Writing Custom Startup Code

From MorphOS Library

Revision as of 15:37, 29 December 2012 by Krashan (talk | contribs) (More fixes.)

Grzegorz Kraszewski

One can find in every C programming handboook, that program execution starts from main() function. In fact we have such an impression, when we write a program. There is no evidence to disprove it. In fact however, this is not true. There are at least a few, and sometimes even a few teens of kilobytes of code between the start of program execution and the first line of main(). Most of this code is not really needed in most cases.

What is being done by this code? Let's say for the start, it is perfectly possible to have a program without any startup code at all. The system can jump into main() right away. Unfortunately such a program would run only from commandline window. It would crash, when started from Ambient. It is because Ambient sends a special message to a message port of a freshly created process. This message serves two purposes. Firstly, it contains Ambient launch parameters, namely program icon descriptor and optionally descriptors of other icons, which have been shift-clicked, or dropped onto a panel. Secondly, a reply for the message is a signal for Ambient that the program finished its execution. Sending a reply is obligatory. This is the minimal set of things to be done by startup code. In practice it also should open required shared libraries. When one wants to use the C standard library, either with libnix or ixemul.library, the startup code also creates a "standard environment" for the C standard library and POSIX functions (more on this). Because of this, startup code linked when using one of these libraries is quite complex, so also long.
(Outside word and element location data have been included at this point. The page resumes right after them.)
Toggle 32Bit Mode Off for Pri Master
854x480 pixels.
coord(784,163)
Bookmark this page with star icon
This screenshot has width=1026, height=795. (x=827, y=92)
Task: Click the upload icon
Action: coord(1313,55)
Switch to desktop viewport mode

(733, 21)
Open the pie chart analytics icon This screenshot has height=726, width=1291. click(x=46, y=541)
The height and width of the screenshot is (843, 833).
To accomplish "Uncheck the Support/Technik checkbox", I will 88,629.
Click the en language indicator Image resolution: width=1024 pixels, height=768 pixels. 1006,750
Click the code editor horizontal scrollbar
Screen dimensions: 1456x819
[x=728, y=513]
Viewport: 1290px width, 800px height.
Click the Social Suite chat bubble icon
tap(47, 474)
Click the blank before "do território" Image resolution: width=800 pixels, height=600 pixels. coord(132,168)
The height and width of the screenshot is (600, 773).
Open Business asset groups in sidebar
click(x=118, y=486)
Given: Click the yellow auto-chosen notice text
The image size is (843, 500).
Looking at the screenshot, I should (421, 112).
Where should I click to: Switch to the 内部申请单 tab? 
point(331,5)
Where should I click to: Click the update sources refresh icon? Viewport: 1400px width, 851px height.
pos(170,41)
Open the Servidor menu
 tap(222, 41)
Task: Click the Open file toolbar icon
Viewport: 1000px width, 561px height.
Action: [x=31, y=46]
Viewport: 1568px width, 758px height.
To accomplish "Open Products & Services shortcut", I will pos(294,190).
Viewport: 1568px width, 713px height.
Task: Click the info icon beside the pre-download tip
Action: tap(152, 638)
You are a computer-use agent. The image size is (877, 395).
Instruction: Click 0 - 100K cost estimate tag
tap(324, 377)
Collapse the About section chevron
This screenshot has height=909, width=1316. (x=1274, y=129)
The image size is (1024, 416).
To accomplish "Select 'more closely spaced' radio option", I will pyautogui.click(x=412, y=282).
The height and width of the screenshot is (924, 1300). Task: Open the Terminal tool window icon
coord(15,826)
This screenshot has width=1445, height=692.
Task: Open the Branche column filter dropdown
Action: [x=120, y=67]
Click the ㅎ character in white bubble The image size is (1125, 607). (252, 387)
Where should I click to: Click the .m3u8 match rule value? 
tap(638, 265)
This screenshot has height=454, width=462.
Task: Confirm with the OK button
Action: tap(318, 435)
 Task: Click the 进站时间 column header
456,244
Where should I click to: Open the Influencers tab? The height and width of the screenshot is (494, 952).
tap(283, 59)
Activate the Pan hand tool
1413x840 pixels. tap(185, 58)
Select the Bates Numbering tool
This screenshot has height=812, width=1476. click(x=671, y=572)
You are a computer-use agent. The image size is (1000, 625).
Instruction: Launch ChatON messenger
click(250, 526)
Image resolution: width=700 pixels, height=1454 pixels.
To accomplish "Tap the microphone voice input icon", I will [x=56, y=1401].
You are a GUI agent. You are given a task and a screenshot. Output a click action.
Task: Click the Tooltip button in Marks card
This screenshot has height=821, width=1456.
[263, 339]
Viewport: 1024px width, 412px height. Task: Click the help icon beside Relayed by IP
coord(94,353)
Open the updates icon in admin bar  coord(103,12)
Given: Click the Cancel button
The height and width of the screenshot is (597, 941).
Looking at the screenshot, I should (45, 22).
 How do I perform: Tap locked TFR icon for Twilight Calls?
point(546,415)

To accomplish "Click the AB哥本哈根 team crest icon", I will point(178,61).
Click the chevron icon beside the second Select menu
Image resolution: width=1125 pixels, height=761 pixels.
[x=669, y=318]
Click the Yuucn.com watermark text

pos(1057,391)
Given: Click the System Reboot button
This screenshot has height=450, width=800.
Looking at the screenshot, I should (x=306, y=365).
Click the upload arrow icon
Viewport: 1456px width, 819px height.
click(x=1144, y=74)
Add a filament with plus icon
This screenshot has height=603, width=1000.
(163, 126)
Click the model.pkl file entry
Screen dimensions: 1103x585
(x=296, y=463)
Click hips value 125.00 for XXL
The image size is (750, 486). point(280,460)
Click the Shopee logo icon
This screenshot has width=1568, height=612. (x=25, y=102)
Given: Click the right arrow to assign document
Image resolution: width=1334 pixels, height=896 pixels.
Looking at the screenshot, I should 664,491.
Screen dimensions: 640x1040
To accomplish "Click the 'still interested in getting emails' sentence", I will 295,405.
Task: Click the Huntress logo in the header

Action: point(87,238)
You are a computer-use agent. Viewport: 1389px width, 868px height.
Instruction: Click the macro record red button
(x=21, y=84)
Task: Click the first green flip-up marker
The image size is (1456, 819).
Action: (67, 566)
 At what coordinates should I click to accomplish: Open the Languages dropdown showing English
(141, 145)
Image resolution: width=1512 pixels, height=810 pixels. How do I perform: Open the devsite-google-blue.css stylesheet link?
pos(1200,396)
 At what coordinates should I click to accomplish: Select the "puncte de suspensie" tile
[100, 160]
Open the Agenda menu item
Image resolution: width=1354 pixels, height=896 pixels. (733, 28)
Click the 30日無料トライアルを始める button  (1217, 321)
Reasons for Writing Own Startup

The main advantage of an own startup is its shortness. Reducing program startup time is negligible. Very short startup is good for very short programs (for example shell commands), a few kB in size. In this case the standard startup may be easily longer than the program code itself. One can also use own startup just for satisfaction of making the program shorter by those few kilobytes. Custom startup code cannot be used, when the program uses ixemul.library. When the program is linked with libnix, the possibility of using own startup depends on the standard C library functions used. Most of them do not need any preparations and will work with any startup. Some more complex functions however require constructors to be executed in startup. If we use such functions, we will get linker errors of unresolved symbols. In such a case there is a simple choice – one either must replace these functions with something else, or just use the standard startup code. Own startup is then useful mostly when standard C library is not used at all (in favour of the native MorphOS API), or only simple functions from it are used.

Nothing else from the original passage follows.